Dinnertime, STAT!

Jessica Harlan by Jessica Harlan | May 22nd, 2007 | No Comments
topic: Health & Wellness, Healthy Eating

In my quest to find a way to get dinner on the table quickly, without resorting to my bachelorette specialty of Cereal a la Skim Milk, I’ve discovered an unlikely ally: My rice cooker. I’m sure most of you have one of these machines kicking around in your pantry gathering dust—a wedding present, maybe, or an impromptu purchase during your short-lived sushi-making craze. Well, dust it off and give it a prime position on your counter. It’s going to save your skin come 6 o’clock.

I never used to make much rice before—it seemed like I’d never get the water-rice proportion right, or I’d inevitably burn it on the bottom, no matter how closely I monitored the heat. But since I rediscovered my rice cooker, our pantry has not one, but probably four different kinds of rice in it—brown, basmati, jasmine, sushi, you name it.

There’s a reason that rice is the main staple of more than half of the world’s population: it’s cheap, filling, and nourishing. I’m partial to brown rice because as a whole grain, it has more fiber than its white counterparts, which have the nutrient-rich bran and germ removed. Plus, I prefer its chewy texture and nutty flavor.

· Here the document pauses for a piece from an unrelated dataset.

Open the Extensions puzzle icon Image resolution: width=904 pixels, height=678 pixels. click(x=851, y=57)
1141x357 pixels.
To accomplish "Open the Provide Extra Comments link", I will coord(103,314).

But the best thing about rice is that in addition to being so good for you, it’s incredibly versatile. With my rice cooker, I can make tasty side dishes by adding just a few ingredients to the rice and water before I start the cooking process. For instance, some soy sauce, cilantro, and chopped scallions; or half a jar of chunky salsa and some kidney beans. The fact that it takes the cooker an hour to make white rice, and two hours to make brown, might seem contrary to my quick-fix credo, but really, it’s not. I just turn it on and then I have time to go for a walk, get the groceries for the rest of the meal, and cook everything else.

In fact, the rice cooker makes one of our favorite weeknight meals. My husband and I affectionately refer to it as “Fish Rice,” which makes it sound a little like something that some starving “Survivor” contestants would gobble up, but it’s an incredibly nourishing, satisfying comfort food, chock full of gooey sushi rice, chunks of fish, and tender vegetables, all seasoned with a gingery Asian sauce. We adapted the recipe from one in the Ultimate Rice Cooker Cookbook and it is a one-pot meal that gives me enough leftovers for lunch the next day… if we aren’t too greedy at the dinner table.

Don’t limit yourself to just rice. We also use our rice cooker to make the best steel-cut oats you’ve ever had, flavored with cinnamon, vanilla, and brown sugar. Again, it takes an hour for them to make, so this is best saved for the weekend when you can throw together all the ingredients when you first wake up, and then hit the snooze button for an hour while they cook. Use it to cook other whole grains and free up your stove burners to make the rest of the meal.

By the way, I’ve found that the cheapest way to buy grains like rice or steel-cut oats is to head straight to the bulk section at your local health food store, food co-op, or Whole Foods. It’s generally less expensive than what you can buy in the package, and it’s often organic.

So I hope you’ll give your languishing rice cooker a try… I’m eternally grateful for how it’s bridged my need to save time in the kitchen and the rest of my family’s desire for a square meal.